Background: The published prevalence of Barrett's esophagus (BE) varies from 0.9% to 25%, in part because of differences in the endoscopic interpretation of the disease.
Objective: We studied the accuracy of diagnosis in 130 patients previously labeled as having BE. Our aim was to determine the interobserver consistency of endoscopic findings and assess the percentage of patients with confirmed BE versus those with a revised diagnosis.
Design/setting/patients: Patients previously diagnosed with BE of any length and due for surveillance endoscopy were eligible for study.
Interventions: After intensive consensus anatomic and endoscopic review, study patients underwent endoscopy and biopsy by 1 of 3 endoscopists. BE was defined as any length of columnar-lined esophagus with goblet cells.
Main outcome measurements: Patients were photographed/videotaped for review by the other 2 endoscopists, and BE was either confirmed or revised.
Results: Eighty-eight patients (67.7%) had confirmed BE, and 42 (32.3%) had their diagnosis revised to no BE (95% confidence interval, 24.4%-41.1%) because there was no visible columnar-lined esophagus proximal to the gastric folds or no goblet cells were found on biopsy. BE length, site of previous endoscopy, age, sex, and hiatal hernia size were predictors of revision. All 3 endoscopists agreed on all confirmed BE cases and 38 of 42 of those revised.
Limitations: Retrospective analysis, possible sampling error.

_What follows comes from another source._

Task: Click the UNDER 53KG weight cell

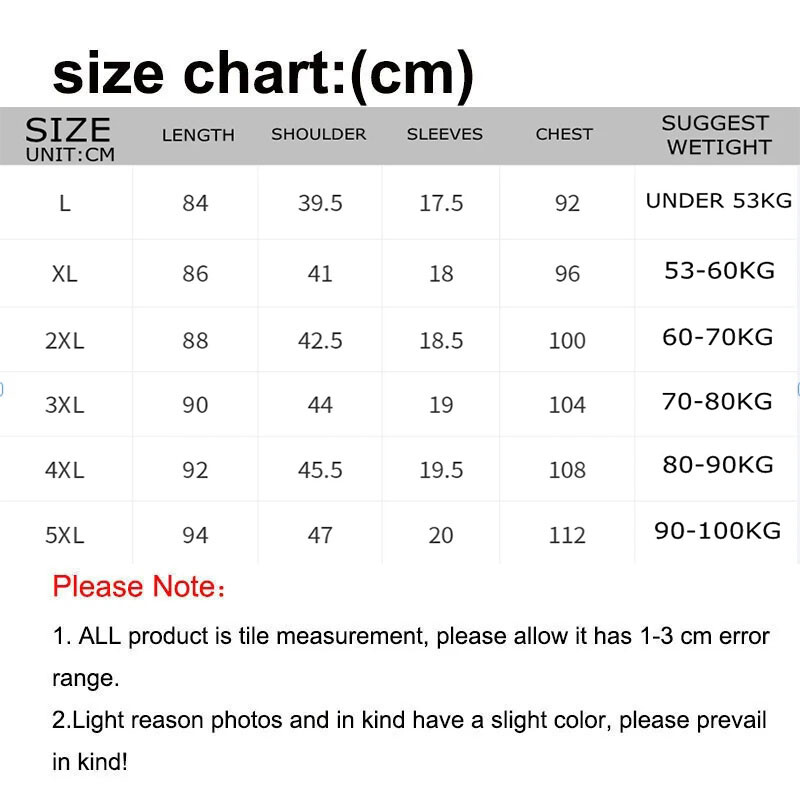Action: click(718, 201)
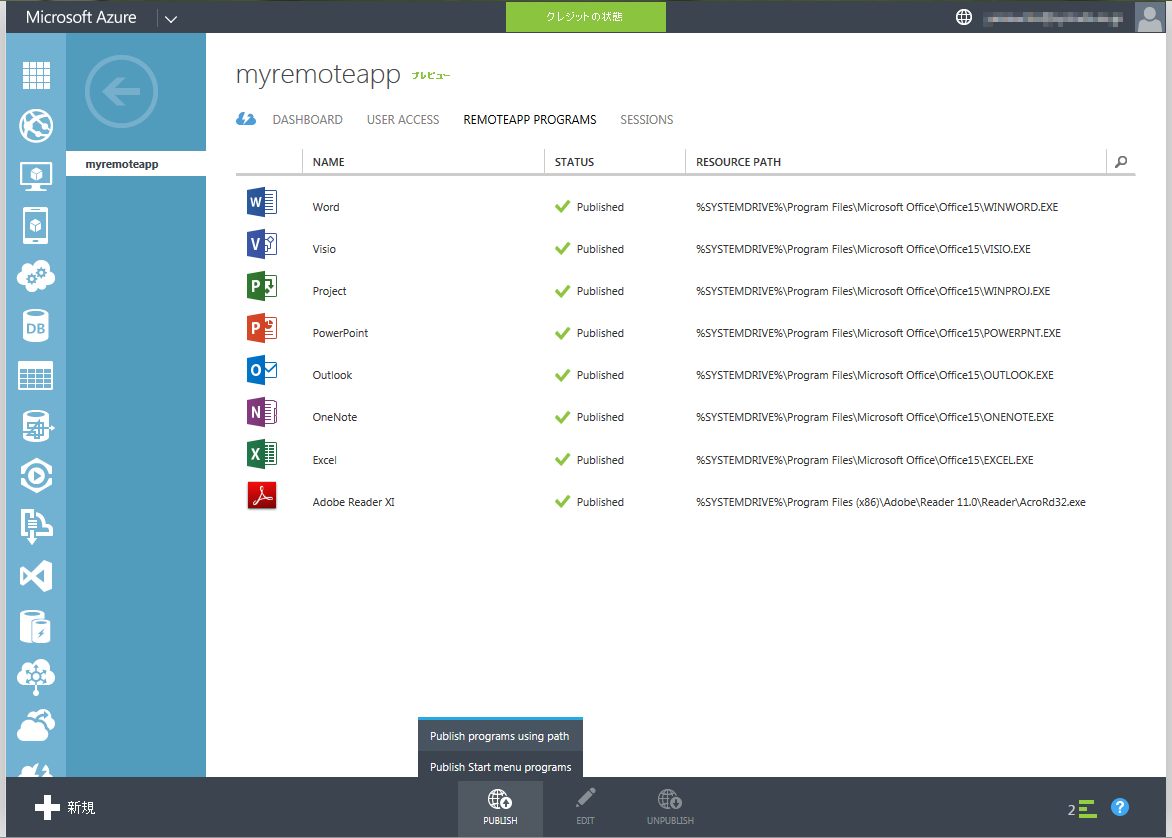Select Publish Start menu programs

point(500,767)
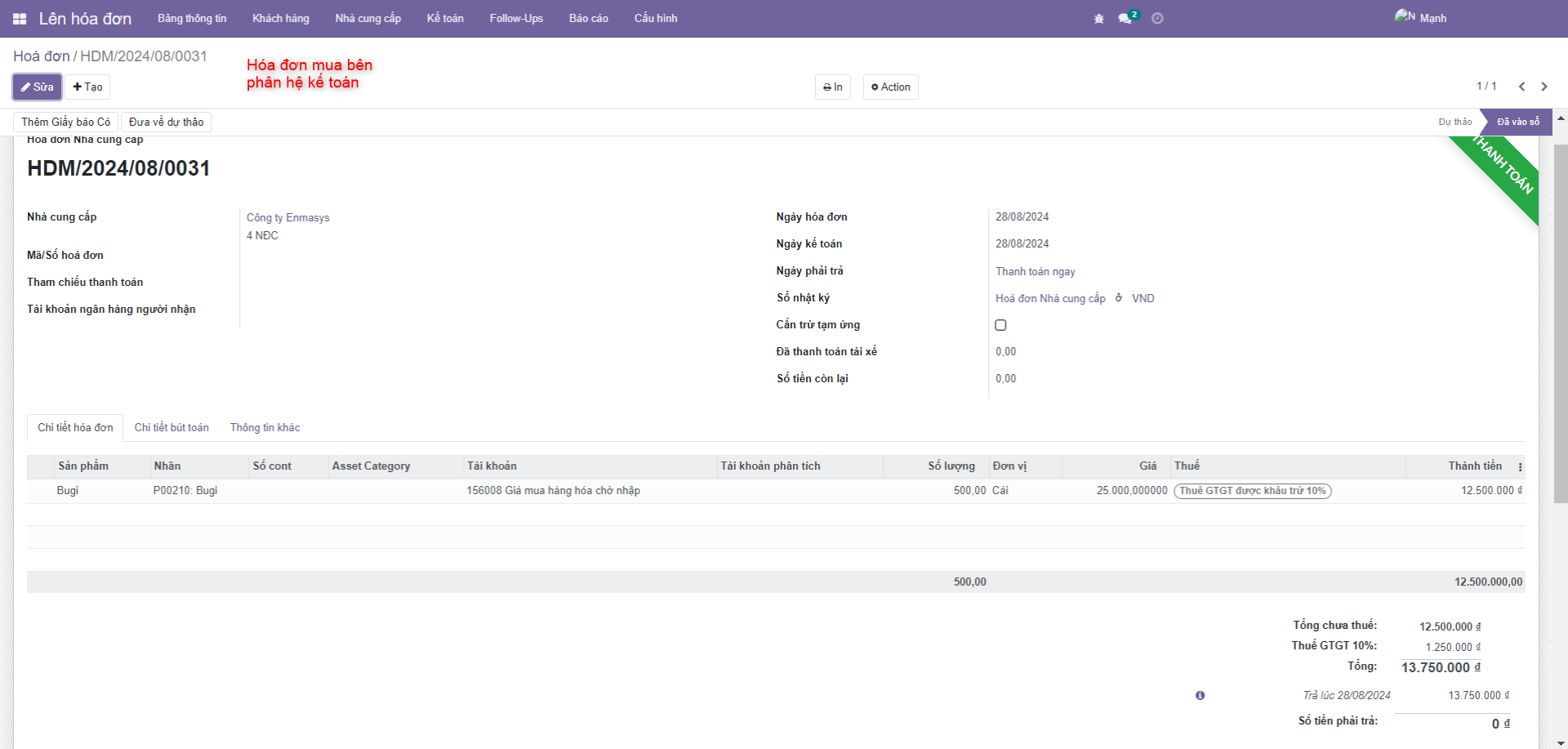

Conclusions: BE is overdiagnosed in clinical practice with important implications for patient care including increased costs, reduced insurability, and psychological stress. The true BE cancer risk may also be underestimated. This study suggests the need for a better definition of the gastroesophageal junction, stricter accountability for BE diagnosis, and improved endoscopic education.